Extract provided:
********************

That this House do not insist on its Amendment 1, to which the Commons have disagreed for their Reason 1A.
1A: Because the Commons consider that it is appropriate for the details of the work of the learning centre to be dealt with otherwise than in this legislation.
My Lords, in moving Motion A I will also speak to Motion A1. It is a pleasure to bring back this important Bill to your Lordships’ House. The ambition to create a new national memorial to the Holocaust has been pursued by successive Governments, with support across all parties, for a number of years. The need for such a memorial and for a learning centre, which will remind people of the terrible facts of the Holocaust, seems only to have increased during this time.
Let me take this opportunity to pay tribute to noble Lords who participated in the early stages of this Bill, in particular my noble friend Lord Khan of Burnley, who worked so diligently to promote the Bill through its earlier stages in the House. I also acknowledge and thank my noble friend Lord Dubs for his commitment over many decades, commemorating and learning from the Holocaust. I was delighted to hear today that he has been invited to attend a special session of the Council of Europe on Monday to mark Holocaust Memorial Day.
I recognise that there are many different opinions and strong views about the proposed Holocaust memorial and learning centre, especially regarding the proposed location. Earlier debates on the Bill addressed those matters in depth. Today’s debate will focus on a much narrower question, though a question of considerable importance. On Report, the House supported the amendment tabled by the noble Lord, Lord Verdirame, which aimed to ensure that the sole purpose of the learning centre should be education about the Holocaust and antisemitism. I recognise that the intent and the sentiment behind the amendment is to ensure that there is no mission creep and that, in the focus of the Holocaust memorial and learning centre, there should be no attempt to divert attention from the unique nature of the Holocaust.
I appreciate that Motion A1 has the same sincere objective of ensuring that the learning centre remains focused on education about the Holocaust and anti- semitism. That is what the Government want to ensure and intend to do. I am personally committed to that. I was very pleased to meet the noble Lord, Lord Verdirame, the noble Baroness, Lady Scott of Bybrook, and other noble Lords who supported the amendment on Report. We had a very fruitful and frank exchange, and I think we were at one. I am grateful to them for engaging in constructive discussions about the amendment, including the Government’s view of why the Bill is not the appropriate instrument for creating the safeguards that noble Lords intend to put in place.
8:45 pm
Let me be absolutely clear. The Government’s aim in establishing a national Holocaust memorial and learning centre, in line with the cross-party consensus since 2015, is to increase understanding of the Holocaust and antisemitism. There must be no question of the learning centre deviating from this purpose.

********************

Material:

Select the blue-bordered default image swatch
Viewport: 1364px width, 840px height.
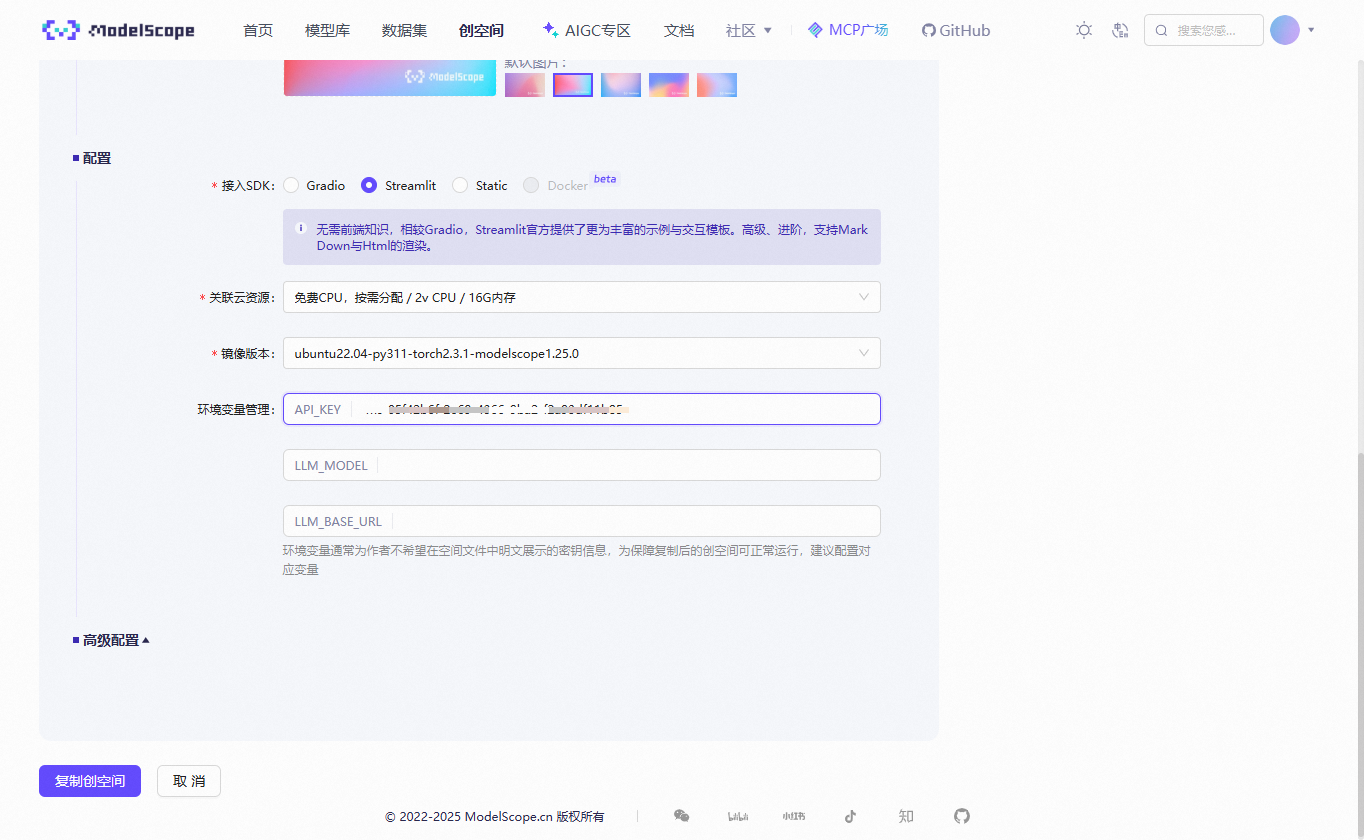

********************

Objective:
In the Lords debate extract, what did the amendment tabled by Lord Verdirame aim to ensure?

Solution to the problem:
That the sole purpose of the learning centre should be education about the Holocaust and antisemitism.